The government was quite clearly on a mission to make as much money as fast as possible. Long-term sustainability, both of lifestyle and the environment, took a back seat in the rush for profit. It's not a huge leap of imagination to apply this to the world in general.

Capitalism is too susceptible to human emotions.

The world economic markets appear to be a non-linear dynamic system. In common parlance, they are "chaotic". The effects of a small event can make massive waves in unpredictable places, and classical (capitalist) economics just can't cope with this. Given a winners-and-losers system like capitalism, a stock-market glitch can cause widespread misery to millions of 'innocent' people, irrespective of how hard they work. Indeed, people tend to work harder in recession times, yet still get poorer on average.

If your investments suddenly crash, your hard work will be set at nothing, through no particular fault of your own. You'll just become one of the losers.

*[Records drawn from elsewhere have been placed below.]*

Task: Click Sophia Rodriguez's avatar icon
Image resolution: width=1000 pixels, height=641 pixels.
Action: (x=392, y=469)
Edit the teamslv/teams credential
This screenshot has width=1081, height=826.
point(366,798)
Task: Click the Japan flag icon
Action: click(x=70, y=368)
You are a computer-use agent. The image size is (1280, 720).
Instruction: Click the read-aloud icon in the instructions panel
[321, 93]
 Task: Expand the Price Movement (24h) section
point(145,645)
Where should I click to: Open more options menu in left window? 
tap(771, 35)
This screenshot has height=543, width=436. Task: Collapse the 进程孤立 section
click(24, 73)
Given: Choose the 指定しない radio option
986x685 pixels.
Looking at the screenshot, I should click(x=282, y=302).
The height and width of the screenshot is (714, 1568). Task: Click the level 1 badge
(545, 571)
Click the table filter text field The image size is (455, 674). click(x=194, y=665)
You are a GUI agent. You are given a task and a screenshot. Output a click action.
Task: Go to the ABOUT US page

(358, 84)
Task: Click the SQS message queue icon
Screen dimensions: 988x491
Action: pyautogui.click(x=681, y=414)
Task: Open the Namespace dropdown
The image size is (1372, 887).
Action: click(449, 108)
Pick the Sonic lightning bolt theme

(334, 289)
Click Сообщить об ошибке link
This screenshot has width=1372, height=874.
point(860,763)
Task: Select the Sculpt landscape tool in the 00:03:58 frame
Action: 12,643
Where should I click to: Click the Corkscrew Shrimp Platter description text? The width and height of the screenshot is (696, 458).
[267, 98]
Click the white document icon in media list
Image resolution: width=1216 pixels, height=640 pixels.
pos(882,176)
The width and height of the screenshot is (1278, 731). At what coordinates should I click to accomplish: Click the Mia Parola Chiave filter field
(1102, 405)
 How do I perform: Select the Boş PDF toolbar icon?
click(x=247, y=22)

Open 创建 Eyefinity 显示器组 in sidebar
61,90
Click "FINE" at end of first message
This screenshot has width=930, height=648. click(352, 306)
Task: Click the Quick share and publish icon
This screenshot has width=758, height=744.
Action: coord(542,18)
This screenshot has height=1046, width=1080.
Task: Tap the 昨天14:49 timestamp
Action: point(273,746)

Capitalism holds nothing sacred.

In the increased atmosphere of "commodity", there is nothing that cannot be bought and sold. In the classic case of recent years, the UN concluded that a Western life was worth five times as much to the global economy than a Third World life. In my opinion, that's a fairly sick thing to say.

And if you read the evidence on climate change, you realize that the gambling stakes in the capitalist game include our lives. Our governments are betting in the full knowledge that people will die as a direct result of their bets.

A report published in the UK a couple of days ago find that 12 to 24 thousand people have their health damaged (and die earlier) as a result of pollution. In the UK alone. The Government and the country view that as an 'acceptable loss' (or there would be mass unrest). Which is a pretty rough deal, but is more likely to affect the poor and infirm than the rich and/or healthy.

As to the future, the current predictions are that the global climate will change in a way harmful to humans in the next 50 years _as a direct result of current human activity_. So your children and grandchildren will suffer as a result of your current lifestyle.

In short, you're living off their future.

Now to the second part. If you accept that a Western lifestyle _cannot_ be enjoyed by all of the world (due to finite resources), then you are accepting that those who can't live a Western lifestyle will be treated on a global scale as second-class citizens, forced to support the rich world, without enjoying the same benefits as the rich world.

In short, if you accept that not everyone can have a slice of the pie, you are accepting the slavery of the poor. I'd like to see anyone defend slavery as a good thing.

Yet that's what capitalism with limited resources entails.

(Now, as a computer user living in the UK, I'm living in a glass house and throwing stones to a certain extent. I'm aware of that. However, I'm trying to make things better and consume as little as possible, rather than just digging my snout deeper in the trough.)